And Mary (Jesus’ mother) said,
“My soul magnifies the Lord, and my spirit rejoices in God my Savior, for he has looked with favor on the lowliness of his servant. Surely, from now on all generations will call me blessed; for the Mighty One has done great things for me, and holy is his name.
His mercy is for those who fear him from generation to generation. He has shown strength with his arm; he has scattered the proud in the thoughts of their hearts. He has brought down the powerful from their thrones, and lifted up the lowly; he has filled the hungry with good things, and sent the rich away empty. He has helped his servant Israel, in remembrance of his mercy, according to the promise he made to our ancestors, to Abraham and to his descendants forever.” Luke 1:46-55 (NRSV)
Those of us who know the story of Jesus’ conception aren’t terribly surprised by Mary’s song of praise and thanks for the impending birth of Jesus that we know as the Magnificat. She was blessed like no other woman has been blessed- she was chosen to be the earthly mother of God-in-the-flesh. None of us can claim that our own children are the very Son of God. Any of us would be deeply awed and humbled by such an honor- or would we? In the real world, Mary’s situation was not an easy one.
Mary faced some very real possible consequences connected to her unwed pregnancy. She could very well have been stoned to death had she been accused of adultery. (Leviticus 20:10) Had it not been for an angel of God coming to Joseph to tell him that Mary’s child was of God and not from a forbidden liaison, (Matthew 1:1-18) he would have quietly ended their betrothal. A woman so shamed did not have good opportunities for marriage, and in that day, a woman’s survival depended on being able to marry well. Yet God made a way, so Mary would not have to go through this experience alone. Even so, Mary, and especially Joseph, would have to have endured snickers and aspersions among friends and family, and no doubt there were “mathematicians” in the community who would be very aware that the timing of Jesus’ birth wasn’t quite consistent with the timing of his parents’ wedding.

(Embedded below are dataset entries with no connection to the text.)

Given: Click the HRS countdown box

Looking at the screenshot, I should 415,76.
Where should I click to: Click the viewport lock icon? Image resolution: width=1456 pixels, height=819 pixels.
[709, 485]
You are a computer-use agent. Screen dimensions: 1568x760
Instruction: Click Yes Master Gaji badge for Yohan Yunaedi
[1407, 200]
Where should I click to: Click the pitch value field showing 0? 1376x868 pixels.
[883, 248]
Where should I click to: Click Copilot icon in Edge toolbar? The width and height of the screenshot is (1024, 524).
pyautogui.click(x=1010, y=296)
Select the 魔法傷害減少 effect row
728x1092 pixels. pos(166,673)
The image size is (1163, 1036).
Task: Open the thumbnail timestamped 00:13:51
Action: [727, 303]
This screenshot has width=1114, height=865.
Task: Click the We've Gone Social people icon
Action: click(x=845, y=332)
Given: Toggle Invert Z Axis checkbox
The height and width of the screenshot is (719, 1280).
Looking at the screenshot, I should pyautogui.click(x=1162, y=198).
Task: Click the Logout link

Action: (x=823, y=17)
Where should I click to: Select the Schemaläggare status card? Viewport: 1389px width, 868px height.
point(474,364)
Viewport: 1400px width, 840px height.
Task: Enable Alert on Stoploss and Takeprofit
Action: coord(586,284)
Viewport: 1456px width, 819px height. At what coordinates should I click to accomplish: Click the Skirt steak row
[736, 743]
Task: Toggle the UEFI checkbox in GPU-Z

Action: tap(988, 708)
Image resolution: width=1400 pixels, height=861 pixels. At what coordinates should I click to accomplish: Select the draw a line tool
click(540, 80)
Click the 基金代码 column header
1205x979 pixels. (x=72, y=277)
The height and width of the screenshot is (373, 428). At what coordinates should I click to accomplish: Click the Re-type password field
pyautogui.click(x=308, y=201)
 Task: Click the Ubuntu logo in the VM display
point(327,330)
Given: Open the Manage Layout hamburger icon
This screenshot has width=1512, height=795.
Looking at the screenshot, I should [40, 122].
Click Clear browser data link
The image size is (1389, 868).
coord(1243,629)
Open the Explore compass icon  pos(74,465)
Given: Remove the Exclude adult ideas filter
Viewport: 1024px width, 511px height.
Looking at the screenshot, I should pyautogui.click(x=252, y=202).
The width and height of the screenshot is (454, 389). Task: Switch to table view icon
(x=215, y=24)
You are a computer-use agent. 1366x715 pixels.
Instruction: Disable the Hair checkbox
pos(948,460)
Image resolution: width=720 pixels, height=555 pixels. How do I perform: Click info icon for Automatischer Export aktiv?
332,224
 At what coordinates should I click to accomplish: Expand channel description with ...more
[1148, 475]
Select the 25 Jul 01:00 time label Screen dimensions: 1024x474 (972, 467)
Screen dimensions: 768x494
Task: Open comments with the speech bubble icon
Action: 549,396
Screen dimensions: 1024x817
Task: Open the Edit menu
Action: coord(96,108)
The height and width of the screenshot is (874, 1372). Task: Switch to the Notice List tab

Today unplanned or unwed pregnancy isn’t as culturally unacceptable as it was in Biblical times, but women still face hardship in many instances when pregnancy happens at a difficult time or under difficult circumstances. While there is much to be said for the protective boundaries God gives us for our behavior, we all are prone to venture outside of those boundaries. (It’s called sin, folks… and we all sin in one way or another.) We all make mistakes, and mistakes in this realm of human behavior are very common. How we react to the consequences of our actions can decide if an unplanned child is a mistake, or a cause to break into praise like Mary does in the Magnificat. God can take our tragedies and mistakes and turn them into blessings and joy, if we surrender ourselves and our situations to Him.
How are we supposed to know who that child may become, or what gifts he or she has to contribute to the world?
Sometimes in a troubled pregnancy situation, the mother or child has health issues. Sometimes the father of the child wants nothing to do with either the mother or the child. Other times women who choose life for their unborn children face opposition from the child’s father, or even from their own parents. Unplanned pregnancy almost always brings economic and social burdens, even when mother and child are in good health. Bringing a child into the world is a major life upheaval under the best of circumstances, let alone with a backdrop of hardship or abandonment.
In difficult situations- whether we contributed to them, or we came into them through no fault or planning of our own- can we still praise and magnify the Lord, and trust that He will make a way?
Sometimes situations that appear to be hardships or burdens- or even tragedies- are blessings in disguise, ways in which God comes to us with healing, divine provision, redemption and new life.
May our souls also magnify the Lord.